──────── EXTRACTED TEXT

Edsall and Obamacare: More Confusion

December 03, 2014

Thomas Edsall used his column today to agree with Charles Schumer that the Democrats made a mistake by pushing through Obamacare and should have instead focused on the economy. As I’ve noted previously, this is wrong on both sides.

On the economy side, what does Schumer think the Democrats would have accomplished if they had never said a word about health care? Would they have gotten another $20 billion a year in stimulus spending, $30 billion, $40 billion? Plug in your number, but it doesn’t have to get too high before it doesn’t pass the laugh test. Of course any additional spending would have been good both for creating jobs and the longer term benefits, but if Schumer is claiming that barring a whole different political world (i.e. doing a lot more than skipping health care reform) we would have seen enough stimulus to make a qualitative difference in the state of economy, and the public’s view of the economy, then he’s been smoking something strong.

There is a plausible alternative economic story, but it has nothing to do with Obamacare. Instead of using Big Government to protect the Wall Street gang from their own greed and incompetence, Obama could have let the market work its magic and put most of the Wall Streeters out of business. (Left to the market, Goldman Sachs, Morgan Stanley, Bank of America and Citigroup certainly would have gone bankrupt.) He could have used the Justice Department to put the Wall Street felons behind bars. (Knowingly putting fraudulent loans in a mortgage backed security is fraud. Selling an investment grade rating for a mortgage backed security is fraud.)  And, he could have tapped into populist sentiment to impose a Wall Street sales tax that would tax financial speculation. Even the I.M.F. has recommended increasing taxes on the financial industry, recognizing it as an undertaxed sector. 

In short, there is a populist economic path that Obama could have pursued that would have put the economy and the Democrats in a very different position. But nothing about the Affordable Care Act (ACA) prevented them from going this route. Furthermore, it’s unlikely that Senator Schumer has any interest in following this path, unless the NYT neglected to cover his endorsement of a financial transaction tax and the jailing of Wall Street bankers.

 

On the insurance side, Edsall makes the same mistake as Schumer in discussing the uninsured. The uninsured are not a fixed group of people. The number of people who become uninsured over the course of a year are roughly 50 percent more than the number of uninsured at a point in time. This means that if the number of uninsured are 50 million at a point in time, the number of people who will be uninsured over the course of a year will be around 75 million. Over the course of two years, it is likely that close to 100 million people will be uninsured at some point in time.

────────────────
──────── DATA EXTRACTS

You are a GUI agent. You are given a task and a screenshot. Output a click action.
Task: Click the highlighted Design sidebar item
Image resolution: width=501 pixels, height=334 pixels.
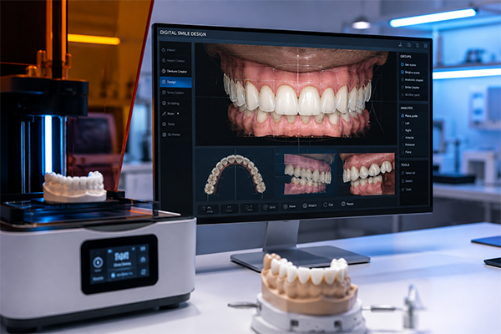tap(175, 82)
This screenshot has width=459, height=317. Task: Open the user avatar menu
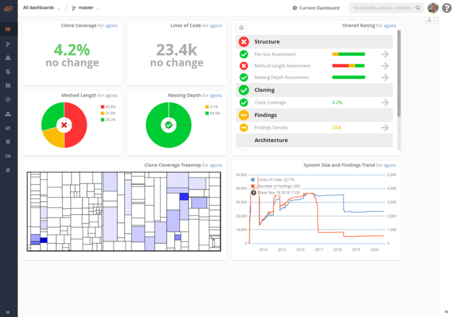(x=433, y=8)
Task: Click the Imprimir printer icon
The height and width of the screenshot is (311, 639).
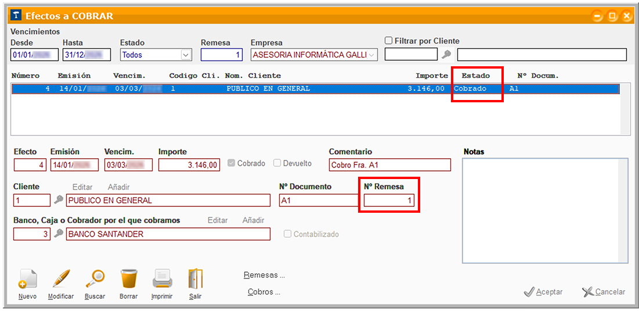Action: tap(162, 280)

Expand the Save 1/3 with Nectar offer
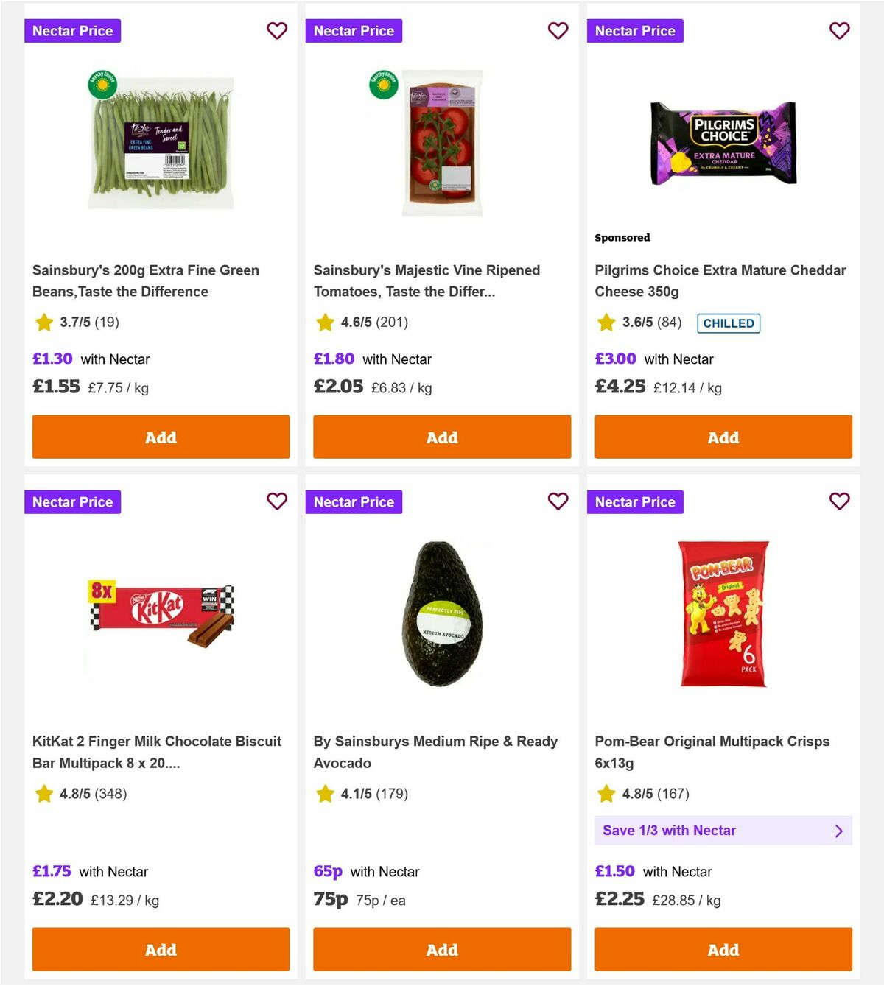(x=723, y=830)
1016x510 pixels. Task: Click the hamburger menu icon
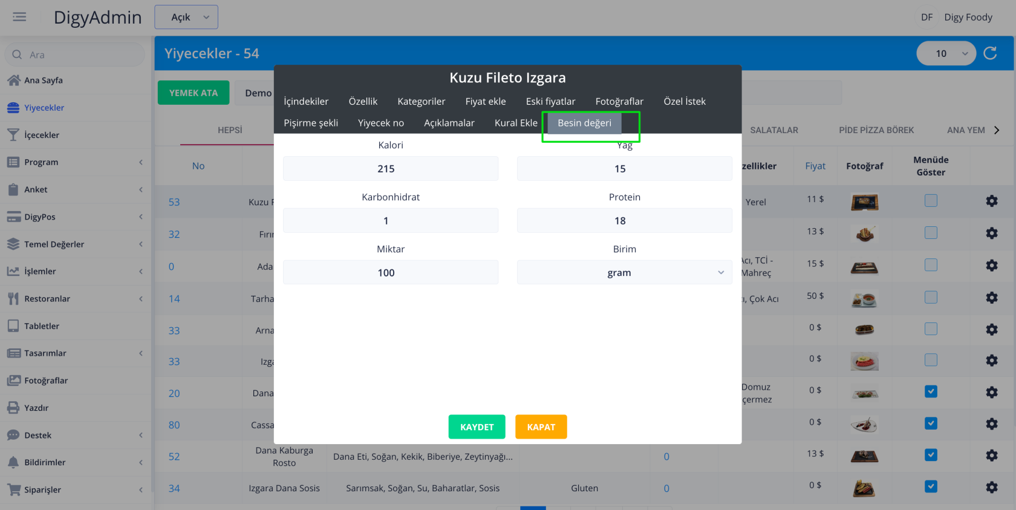[19, 17]
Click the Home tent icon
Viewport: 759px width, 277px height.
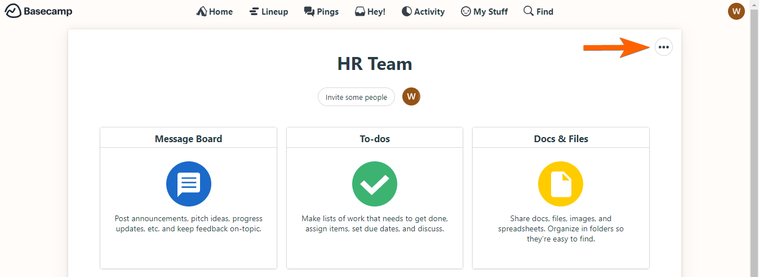click(x=202, y=11)
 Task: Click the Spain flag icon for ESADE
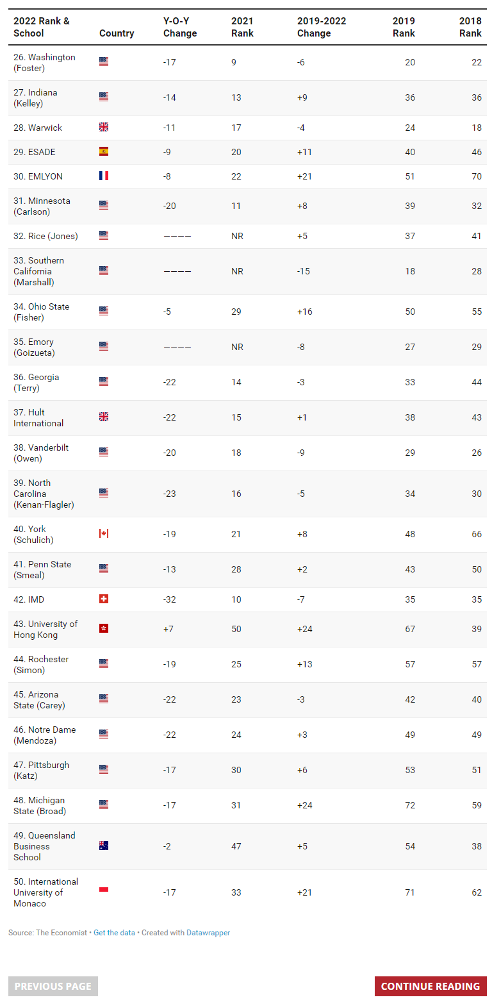click(104, 152)
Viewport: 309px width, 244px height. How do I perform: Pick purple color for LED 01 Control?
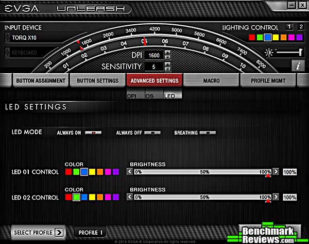(116, 172)
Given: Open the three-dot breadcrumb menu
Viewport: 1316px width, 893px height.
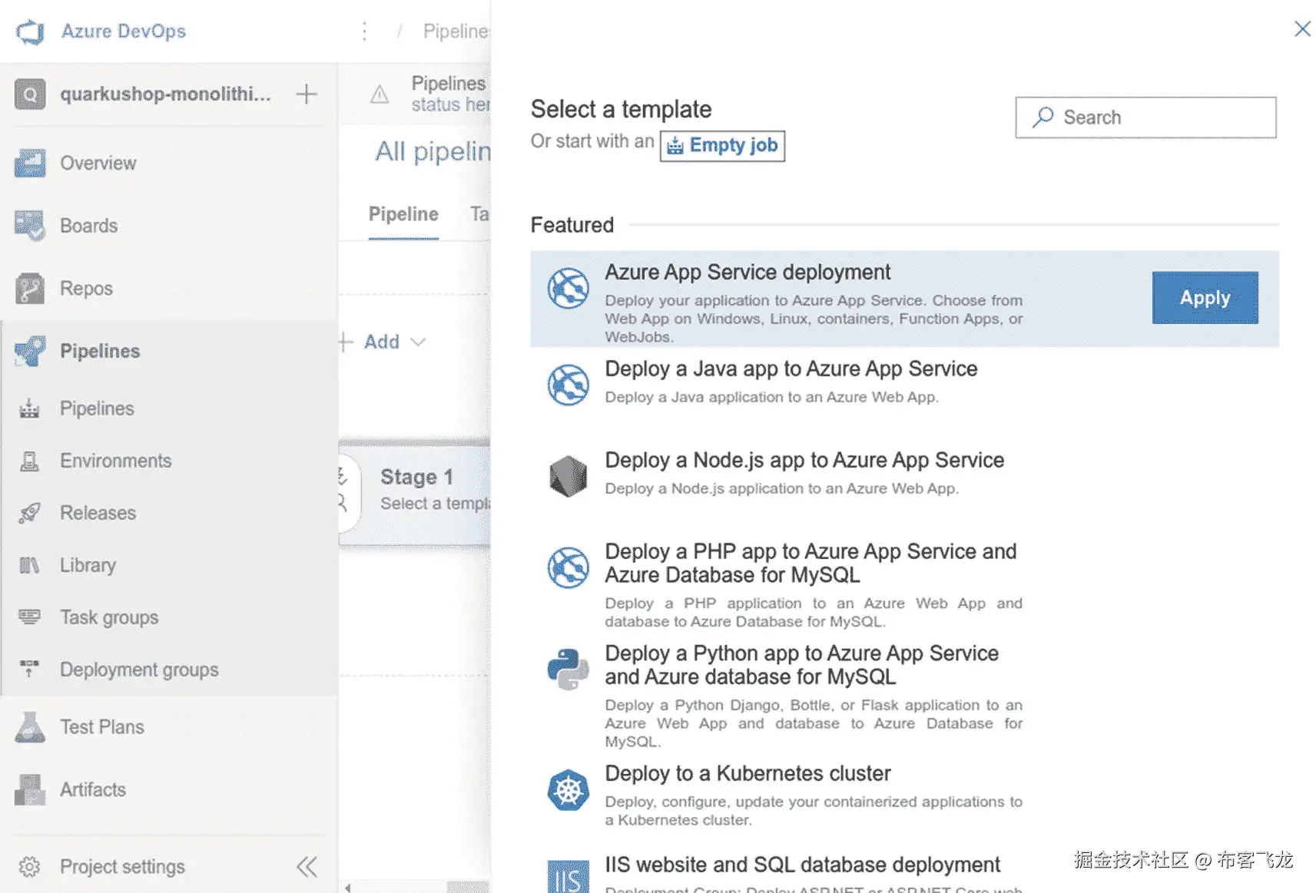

────────────────

**ACTIONS TO TAKE**
a - Reproduce the passage of the post on Edsall and Obamacare between "There is a plausible" and "an undertaxed sector.", inclusive.
b - List the financial firms that the post on Edsall and Obamacare says would certainly have gone bankrupt if left to the market.

**LIST OF ANSWERS**
a -
There is a plausible alternative economic story, but it has nothing to do with Obamacare. Instead of using Big Government to protect the Wall Street gang from their own greed and incompetence, Obama could have let the market work its magic and put most of the Wall Streeters out of business. (Left to the market, Goldman Sachs, Morgan Stanley, Bank of America and Citigroup certainly would have gone bankrupt.) He could have used the Justice Department to put the Wall Street felons behind bars. (Knowingly putting fraudulent loans in a mortgage backed security is fraud. Selling an investment grade rating for a mortgage backed security is fraud.)  And, he could have tapped into populist sentiment to impose a Wall Street sales tax that would tax financial speculation. Even the I.M.F. has recommended increasing taxes on the financial industry, recognizing it as an undertaxed sector.

b -
Goldman Sachs
Morgan Stanley
Bank of America
Citigroup